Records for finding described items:
┄┄┄┄┄┄

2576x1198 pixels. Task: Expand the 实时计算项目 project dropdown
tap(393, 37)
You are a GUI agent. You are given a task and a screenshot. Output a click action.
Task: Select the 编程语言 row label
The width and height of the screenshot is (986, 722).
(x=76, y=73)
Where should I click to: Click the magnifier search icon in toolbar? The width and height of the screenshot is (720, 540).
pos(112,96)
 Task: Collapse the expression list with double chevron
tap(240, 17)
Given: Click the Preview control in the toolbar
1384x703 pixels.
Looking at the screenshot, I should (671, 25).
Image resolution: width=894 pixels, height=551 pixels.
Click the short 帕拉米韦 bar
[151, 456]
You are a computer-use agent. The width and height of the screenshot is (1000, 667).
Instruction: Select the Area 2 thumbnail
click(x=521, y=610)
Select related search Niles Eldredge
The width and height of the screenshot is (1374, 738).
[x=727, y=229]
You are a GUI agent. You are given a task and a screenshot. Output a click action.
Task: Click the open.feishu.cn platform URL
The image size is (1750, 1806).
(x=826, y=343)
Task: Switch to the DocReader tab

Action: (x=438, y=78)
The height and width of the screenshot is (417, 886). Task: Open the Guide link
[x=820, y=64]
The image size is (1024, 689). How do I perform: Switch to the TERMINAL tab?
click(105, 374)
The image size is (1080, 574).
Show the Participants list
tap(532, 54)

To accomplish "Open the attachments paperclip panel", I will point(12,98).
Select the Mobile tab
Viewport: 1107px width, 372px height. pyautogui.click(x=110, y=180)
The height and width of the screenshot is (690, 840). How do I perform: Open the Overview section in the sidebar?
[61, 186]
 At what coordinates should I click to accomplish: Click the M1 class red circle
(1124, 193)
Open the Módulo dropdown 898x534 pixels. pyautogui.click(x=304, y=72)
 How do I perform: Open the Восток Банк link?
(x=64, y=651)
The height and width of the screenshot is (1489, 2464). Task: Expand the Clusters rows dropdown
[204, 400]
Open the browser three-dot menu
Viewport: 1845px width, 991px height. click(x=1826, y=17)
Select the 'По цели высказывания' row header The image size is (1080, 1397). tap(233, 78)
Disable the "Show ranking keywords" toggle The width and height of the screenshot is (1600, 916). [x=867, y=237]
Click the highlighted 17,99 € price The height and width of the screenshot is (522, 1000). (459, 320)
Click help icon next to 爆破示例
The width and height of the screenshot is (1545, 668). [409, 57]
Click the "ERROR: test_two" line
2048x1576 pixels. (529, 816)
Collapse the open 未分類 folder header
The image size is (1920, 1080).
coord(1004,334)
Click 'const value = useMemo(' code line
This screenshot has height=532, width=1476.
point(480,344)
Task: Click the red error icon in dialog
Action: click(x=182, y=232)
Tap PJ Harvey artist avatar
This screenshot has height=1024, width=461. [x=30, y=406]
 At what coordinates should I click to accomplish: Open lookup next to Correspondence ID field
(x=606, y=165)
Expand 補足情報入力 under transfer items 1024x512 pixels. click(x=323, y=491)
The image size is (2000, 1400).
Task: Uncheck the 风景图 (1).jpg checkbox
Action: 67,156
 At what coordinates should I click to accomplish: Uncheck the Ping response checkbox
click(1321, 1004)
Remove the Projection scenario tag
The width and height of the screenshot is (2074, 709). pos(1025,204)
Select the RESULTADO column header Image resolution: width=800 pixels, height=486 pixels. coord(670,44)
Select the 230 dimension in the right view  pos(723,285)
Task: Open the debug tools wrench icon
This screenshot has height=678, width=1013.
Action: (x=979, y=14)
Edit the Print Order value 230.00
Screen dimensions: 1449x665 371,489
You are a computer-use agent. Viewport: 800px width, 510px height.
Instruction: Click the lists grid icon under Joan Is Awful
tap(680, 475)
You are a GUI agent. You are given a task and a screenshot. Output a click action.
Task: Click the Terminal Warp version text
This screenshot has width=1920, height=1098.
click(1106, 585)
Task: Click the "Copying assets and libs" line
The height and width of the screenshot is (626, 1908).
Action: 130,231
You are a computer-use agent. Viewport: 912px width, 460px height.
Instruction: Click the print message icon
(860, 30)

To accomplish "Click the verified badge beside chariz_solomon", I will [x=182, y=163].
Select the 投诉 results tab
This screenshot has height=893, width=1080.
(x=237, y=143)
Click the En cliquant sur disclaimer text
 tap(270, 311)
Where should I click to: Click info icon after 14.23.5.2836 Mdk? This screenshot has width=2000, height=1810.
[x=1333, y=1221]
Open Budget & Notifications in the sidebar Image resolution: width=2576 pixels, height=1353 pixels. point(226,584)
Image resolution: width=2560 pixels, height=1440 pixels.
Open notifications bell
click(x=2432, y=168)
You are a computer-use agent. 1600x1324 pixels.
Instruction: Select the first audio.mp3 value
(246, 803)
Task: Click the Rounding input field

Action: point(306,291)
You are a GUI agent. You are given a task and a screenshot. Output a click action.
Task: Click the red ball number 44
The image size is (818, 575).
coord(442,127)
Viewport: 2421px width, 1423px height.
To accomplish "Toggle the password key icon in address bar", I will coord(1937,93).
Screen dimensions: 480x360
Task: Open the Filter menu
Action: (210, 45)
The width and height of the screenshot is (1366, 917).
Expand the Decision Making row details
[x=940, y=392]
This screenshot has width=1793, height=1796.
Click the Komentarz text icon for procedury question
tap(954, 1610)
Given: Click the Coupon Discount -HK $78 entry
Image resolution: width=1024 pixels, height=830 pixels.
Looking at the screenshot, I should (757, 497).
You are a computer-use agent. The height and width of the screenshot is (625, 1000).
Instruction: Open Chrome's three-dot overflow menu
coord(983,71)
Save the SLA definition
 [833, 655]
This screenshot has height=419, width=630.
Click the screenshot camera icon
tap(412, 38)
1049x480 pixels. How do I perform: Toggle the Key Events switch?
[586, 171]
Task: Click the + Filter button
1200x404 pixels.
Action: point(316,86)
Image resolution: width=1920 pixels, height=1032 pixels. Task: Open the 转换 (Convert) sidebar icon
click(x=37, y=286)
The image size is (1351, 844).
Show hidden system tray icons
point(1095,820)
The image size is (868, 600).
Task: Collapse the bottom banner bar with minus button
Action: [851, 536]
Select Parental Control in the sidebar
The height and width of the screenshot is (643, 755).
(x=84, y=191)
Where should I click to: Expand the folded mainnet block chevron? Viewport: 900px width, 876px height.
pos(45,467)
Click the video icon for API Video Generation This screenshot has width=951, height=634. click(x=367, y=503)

┄┄┄┄┄┄

- [WHAT IS EXPECTED]: Retype all of the rows above character for character, with no changes.

- [WRITTEN ANSWER]:
2576x1198 pixels. Task: Expand the 实时计算项目 project dropdown
tap(393, 37)
You are a GUI agent. You are given a task and a screenshot. Output a click action.
Task: Select the 编程语言 row label
The width and height of the screenshot is (986, 722).
(x=76, y=73)
Where should I click to: Click the magnifier search icon in toolbar? The width and height of the screenshot is (720, 540).
pos(112,96)
 Task: Collapse the expression list with double chevron
tap(240, 17)
Given: Click the Preview control in the toolbar
1384x703 pixels.
Looking at the screenshot, I should (671, 25).
Image resolution: width=894 pixels, height=551 pixels.
Click the short 帕拉米韦 bar
[151, 456]
You are a computer-use agent. The width and height of the screenshot is (1000, 667).
Instruction: Select the Area 2 thumbnail
click(x=521, y=610)
Select related search Niles Eldredge
The width and height of the screenshot is (1374, 738).
[x=727, y=229]
You are a GUI agent. You are given a task and a screenshot. Output a click action.
Task: Click the open.feishu.cn platform URL
The image size is (1750, 1806).
(x=826, y=343)
Task: Switch to the DocReader tab

Action: (x=438, y=78)
The height and width of the screenshot is (417, 886). Task: Open the Guide link
[x=820, y=64]
The image size is (1024, 689). How do I perform: Switch to the TERMINAL tab?
click(105, 374)
The image size is (1080, 574).
Show the Participants list
tap(532, 54)

To accomplish "Open the attachments paperclip panel", I will point(12,98).
Select the Mobile tab
Viewport: 1107px width, 372px height. pyautogui.click(x=110, y=180)
The height and width of the screenshot is (690, 840). How do I perform: Open the Overview section in the sidebar?
[61, 186]
 At what coordinates should I click to accomplish: Click the M1 class red circle
(1124, 193)
Open the Módulo dropdown 898x534 pixels. pyautogui.click(x=304, y=72)
 How do I perform: Open the Восток Банк link?
(x=64, y=651)
The height and width of the screenshot is (1489, 2464). Task: Expand the Clusters rows dropdown
[204, 400]
Open the browser three-dot menu
Viewport: 1845px width, 991px height. click(x=1826, y=17)
Select the 'По цели высказывания' row header The image size is (1080, 1397). tap(233, 78)
Disable the "Show ranking keywords" toggle The width and height of the screenshot is (1600, 916). [x=867, y=237]
Click the highlighted 17,99 € price The height and width of the screenshot is (522, 1000). (459, 320)
Click help icon next to 爆破示例
The width and height of the screenshot is (1545, 668). [409, 57]
Click the "ERROR: test_two" line
2048x1576 pixels. (529, 816)
Collapse the open 未分類 folder header
The image size is (1920, 1080).
coord(1004,334)
Click 'const value = useMemo(' code line
This screenshot has height=532, width=1476.
point(480,344)
Task: Click the red error icon in dialog
Action: click(x=182, y=232)
Tap PJ Harvey artist avatar
This screenshot has height=1024, width=461. [x=30, y=406]
 At what coordinates should I click to accomplish: Open lookup next to Correspondence ID field
(x=606, y=165)
Expand 補足情報入力 under transfer items 1024x512 pixels. click(x=323, y=491)
The image size is (2000, 1400).
Task: Uncheck the 风景图 (1).jpg checkbox
Action: 67,156
 At what coordinates should I click to accomplish: Uncheck the Ping response checkbox
click(1321, 1004)
Remove the Projection scenario tag
The width and height of the screenshot is (2074, 709). pos(1025,204)
Select the RESULTADO column header Image resolution: width=800 pixels, height=486 pixels. coord(670,44)
Select the 230 dimension in the right view  pos(723,285)
Task: Open the debug tools wrench icon
This screenshot has height=678, width=1013.
Action: (x=979, y=14)
Edit the Print Order value 230.00
Screen dimensions: 1449x665 371,489
You are a computer-use agent. Viewport: 800px width, 510px height.
Instruction: Click the lists grid icon under Joan Is Awful
tap(680, 475)
You are a GUI agent. You are given a task and a screenshot. Output a click action.
Task: Click the Terminal Warp version text
This screenshot has width=1920, height=1098.
click(1106, 585)
Task: Click the "Copying assets and libs" line
The height and width of the screenshot is (626, 1908).
Action: 130,231
You are a computer-use agent. Viewport: 912px width, 460px height.
Instruction: Click the print message icon
(860, 30)

To accomplish "Click the verified badge beside chariz_solomon", I will [x=182, y=163].
Select the 投诉 results tab
This screenshot has height=893, width=1080.
(x=237, y=143)
Click the En cliquant sur disclaimer text
 tap(270, 311)
Where should I click to: Click info icon after 14.23.5.2836 Mdk? This screenshot has width=2000, height=1810.
[x=1333, y=1221]
Open Budget & Notifications in the sidebar Image resolution: width=2576 pixels, height=1353 pixels. point(226,584)
Image resolution: width=2560 pixels, height=1440 pixels.
Open notifications bell
click(x=2432, y=168)
You are a computer-use agent. 1600x1324 pixels.
Instruction: Select the first audio.mp3 value
(246, 803)
Task: Click the Rounding input field

Action: point(306,291)
You are a GUI agent. You are given a task and a screenshot. Output a click action.
Task: Click the red ball number 44
The image size is (818, 575).
coord(442,127)
Viewport: 2421px width, 1423px height.
To accomplish "Toggle the password key icon in address bar", I will coord(1937,93).
Screen dimensions: 480x360
Task: Open the Filter menu
Action: (210, 45)
The width and height of the screenshot is (1366, 917).
Expand the Decision Making row details
[x=940, y=392]
This screenshot has width=1793, height=1796.
Click the Komentarz text icon for procedury question
tap(954, 1610)
Given: Click the Coupon Discount -HK $78 entry
Image resolution: width=1024 pixels, height=830 pixels.
Looking at the screenshot, I should (757, 497).
You are a computer-use agent. The height and width of the screenshot is (625, 1000).
Instruction: Open Chrome's three-dot overflow menu
coord(983,71)
Save the SLA definition
 [833, 655]
This screenshot has height=419, width=630.
Click the screenshot camera icon
tap(412, 38)
1049x480 pixels. How do I perform: Toggle the Key Events switch?
[586, 171]
Task: Click the + Filter button
1200x404 pixels.
Action: point(316,86)
Image resolution: width=1920 pixels, height=1032 pixels. Task: Open the 转换 (Convert) sidebar icon
click(x=37, y=286)
The image size is (1351, 844).
Show hidden system tray icons
point(1095,820)
The image size is (868, 600).
Task: Collapse the bottom banner bar with minus button
Action: [851, 536]
Select Parental Control in the sidebar
The height and width of the screenshot is (643, 755).
(x=84, y=191)
Where should I click to: Expand the folded mainnet block chevron? Viewport: 900px width, 876px height.
pos(45,467)
Click the video icon for API Video Generation This screenshot has width=951, height=634. click(x=367, y=503)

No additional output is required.